はじめに

皆さんは持ち家派ですか?賃貸派ですか?実際には持ち家派が多いようですが、賃貸派も一定数の需要があるようです。今回は賃貸住宅について、賃貸市場、売買市場、建設動向を確認し、全体を俯瞰してみたいと思います。


持ち家派?賃貸派?

実際のところ、持ち家派と賃貸派どちらが多いかを見てみますと、2019年の国土交通省の調査によると、全体では「住宅を所有したい」と考えている人は、64%いました。年代別に見ると、「所有したい」人は、単身世帯の多い20代だけは40%と低めですが、そのほかの世代は30代が70%、40代が63%となりました。全体に占める割合は持ち家派が多いことになります。

一方で、「借家で構わない人」は、全世帯では全体の2割程度、単身世帯では、すべての世代で全世帯の割合より多くなっています。単身世帯を中心に、一定数以上は賃貸派の人がいるといっていいでしょう(図表1)。

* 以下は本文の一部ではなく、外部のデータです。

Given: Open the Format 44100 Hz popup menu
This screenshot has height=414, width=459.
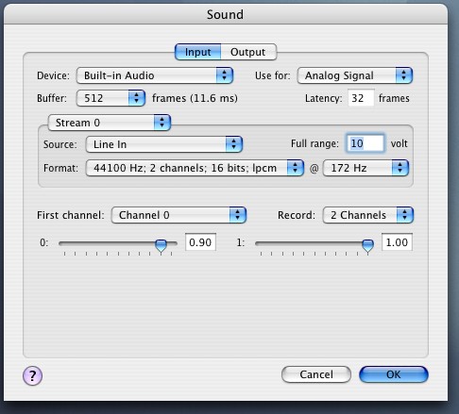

賃貸住宅市場を俯瞰するにあたり、プロの市況感、売買市場、建築動向について確認してみたいと思います。

賃貸住宅の賃貸市場を見てみると

まず、賃貸住宅の賃貸市場ですが、全国宅地建物取引業協会連合会の調査によると、全国の不動産仲介・売買業者などのプロが感じる居住用賃貸の市況感は、2020年4月にはDIが▲30直前と、前年より大きく悪化しました。コロナ禍により物件案内を思うように行うことができなかったことなどが影響しているようです。直近では徐々に回復してきており、2021年の4月には▲10程度となっています。一方、新築戸建はDIがほぼゼロとコロナ禍前よりもむしろ良く、これと比較すると、居住用賃貸の回復はやや鈍いといえるでしょう(図表2)。
賃貸市場
さらに、居住用賃貸の3か月後の市況については、「横ばい」との回答が70%と最も多く、次いで「やや下落する」との回答が25%と多くなっています。